Kiashu, you have come up with a really interesting local way to look at our domestic "green-ness".

I have a couple of comments on Greenpower.

First, it is a GREAT scheme which enourages people like me to buy renewable electricity when we cannot install solar PV for reasons like roof shading or lack of up-front capital. Greenpower doesn't apply in Tasmania because electricity in that state was almost 100% renewable hydro until recently, and it doesn't apply in NT for completely the opposite reason - the Territory has an isolated grid largely dependent on fuel oil for generation, so no renewable plants are in place yet. Greenpower is very new in WA, another isolated grid known as the SWIS, and recent launch explains the low % there.

The trap in interpreting Greenpower data is that it fails to distinguish between the many households buying only 10% or 25% Greenpower ("token" users perhaps) and the few buying 100% at significantly greater cost. I buy 100% Greenpower and it costs me about $300 a year above non-Greenpower charges - still a bargain considering Australia has staggering cheap electricity by world standards, which incidentally is one of the reasons Solar and Wind plants are so hard to justify here.

It would be interesting to dig deeper into the Greenpower data and compare delivered MWh as a percentage of state totals. I wonder if they would provide the data?

Cheers, Mark

I'd love to se these numbers too - the inability to distinguish between 10% Greenpower and 100% Greenpower leaves a lot of uncertainty as to how green we are.
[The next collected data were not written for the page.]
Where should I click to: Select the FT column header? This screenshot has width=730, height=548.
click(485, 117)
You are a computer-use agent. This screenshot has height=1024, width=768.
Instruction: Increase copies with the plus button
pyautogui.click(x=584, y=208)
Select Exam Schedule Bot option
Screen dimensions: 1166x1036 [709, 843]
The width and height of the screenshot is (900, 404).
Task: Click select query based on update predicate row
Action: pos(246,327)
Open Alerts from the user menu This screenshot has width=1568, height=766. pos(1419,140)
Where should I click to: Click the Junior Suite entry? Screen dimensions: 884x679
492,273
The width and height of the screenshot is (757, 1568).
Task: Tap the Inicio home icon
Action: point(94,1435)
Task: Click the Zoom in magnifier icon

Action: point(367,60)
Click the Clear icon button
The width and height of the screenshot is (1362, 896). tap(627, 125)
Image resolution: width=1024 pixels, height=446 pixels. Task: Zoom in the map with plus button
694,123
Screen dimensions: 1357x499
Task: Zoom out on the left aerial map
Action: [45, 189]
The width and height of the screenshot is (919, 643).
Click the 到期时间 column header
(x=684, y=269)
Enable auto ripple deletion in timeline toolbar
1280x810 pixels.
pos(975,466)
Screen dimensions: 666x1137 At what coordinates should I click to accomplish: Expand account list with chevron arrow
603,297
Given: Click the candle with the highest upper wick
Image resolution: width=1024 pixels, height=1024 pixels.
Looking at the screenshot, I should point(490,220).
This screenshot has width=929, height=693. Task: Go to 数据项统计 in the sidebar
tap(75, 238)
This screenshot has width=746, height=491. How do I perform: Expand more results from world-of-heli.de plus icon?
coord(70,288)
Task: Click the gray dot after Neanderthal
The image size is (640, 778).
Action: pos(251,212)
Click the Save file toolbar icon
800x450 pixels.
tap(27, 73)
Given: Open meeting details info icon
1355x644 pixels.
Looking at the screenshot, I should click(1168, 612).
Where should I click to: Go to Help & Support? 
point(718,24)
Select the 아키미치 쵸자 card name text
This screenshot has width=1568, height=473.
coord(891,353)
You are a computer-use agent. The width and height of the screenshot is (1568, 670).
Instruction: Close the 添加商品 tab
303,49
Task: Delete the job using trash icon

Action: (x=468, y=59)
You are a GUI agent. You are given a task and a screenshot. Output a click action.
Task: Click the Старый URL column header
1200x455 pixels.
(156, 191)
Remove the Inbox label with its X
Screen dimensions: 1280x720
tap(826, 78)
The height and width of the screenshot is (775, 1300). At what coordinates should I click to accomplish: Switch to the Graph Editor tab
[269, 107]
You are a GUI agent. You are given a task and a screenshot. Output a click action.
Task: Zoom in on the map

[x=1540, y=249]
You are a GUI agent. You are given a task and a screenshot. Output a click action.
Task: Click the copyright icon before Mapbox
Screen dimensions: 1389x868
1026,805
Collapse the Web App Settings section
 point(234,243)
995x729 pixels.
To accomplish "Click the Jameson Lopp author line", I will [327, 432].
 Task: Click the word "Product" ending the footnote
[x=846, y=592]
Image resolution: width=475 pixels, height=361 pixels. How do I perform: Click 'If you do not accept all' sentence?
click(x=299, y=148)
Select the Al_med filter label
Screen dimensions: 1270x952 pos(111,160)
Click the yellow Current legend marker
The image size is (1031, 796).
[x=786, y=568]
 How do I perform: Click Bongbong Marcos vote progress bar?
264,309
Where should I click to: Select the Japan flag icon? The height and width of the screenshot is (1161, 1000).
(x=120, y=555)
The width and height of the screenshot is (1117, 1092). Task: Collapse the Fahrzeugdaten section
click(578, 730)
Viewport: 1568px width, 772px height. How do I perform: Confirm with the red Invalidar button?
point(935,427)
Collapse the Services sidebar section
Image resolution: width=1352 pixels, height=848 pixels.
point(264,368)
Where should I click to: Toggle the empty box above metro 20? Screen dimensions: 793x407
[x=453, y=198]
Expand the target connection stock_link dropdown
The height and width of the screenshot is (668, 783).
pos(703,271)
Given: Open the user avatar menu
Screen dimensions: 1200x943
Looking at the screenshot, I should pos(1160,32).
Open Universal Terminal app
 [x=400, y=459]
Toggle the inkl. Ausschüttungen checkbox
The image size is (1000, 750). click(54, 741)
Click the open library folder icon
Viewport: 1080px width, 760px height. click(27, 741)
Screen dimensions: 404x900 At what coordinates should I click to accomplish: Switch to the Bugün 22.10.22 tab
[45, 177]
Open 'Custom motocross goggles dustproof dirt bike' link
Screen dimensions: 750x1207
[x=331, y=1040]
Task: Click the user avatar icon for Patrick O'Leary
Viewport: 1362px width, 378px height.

Tasmania is listed by the quarterly GreenPower report as a participant.

Figures for renewable generation are easy enough to find. However, as the GP report says,

From 1 July 2006 onwards, GreenPower providers are required to source 100 per cent of accredited GreenPower sales from 'new' GreenPower generation. For long term GreenPower sales contracts signed prior to 1 July 2006, the 100 per cent ‘new’ GreenPower requirement must be implemented as contracts are renegotiated or by 31 December 2008,
whichever is earlier.

"New" means at least half the generation was built since I think 1997. I've not been able to find figures on renewable generation vs "new" renewables.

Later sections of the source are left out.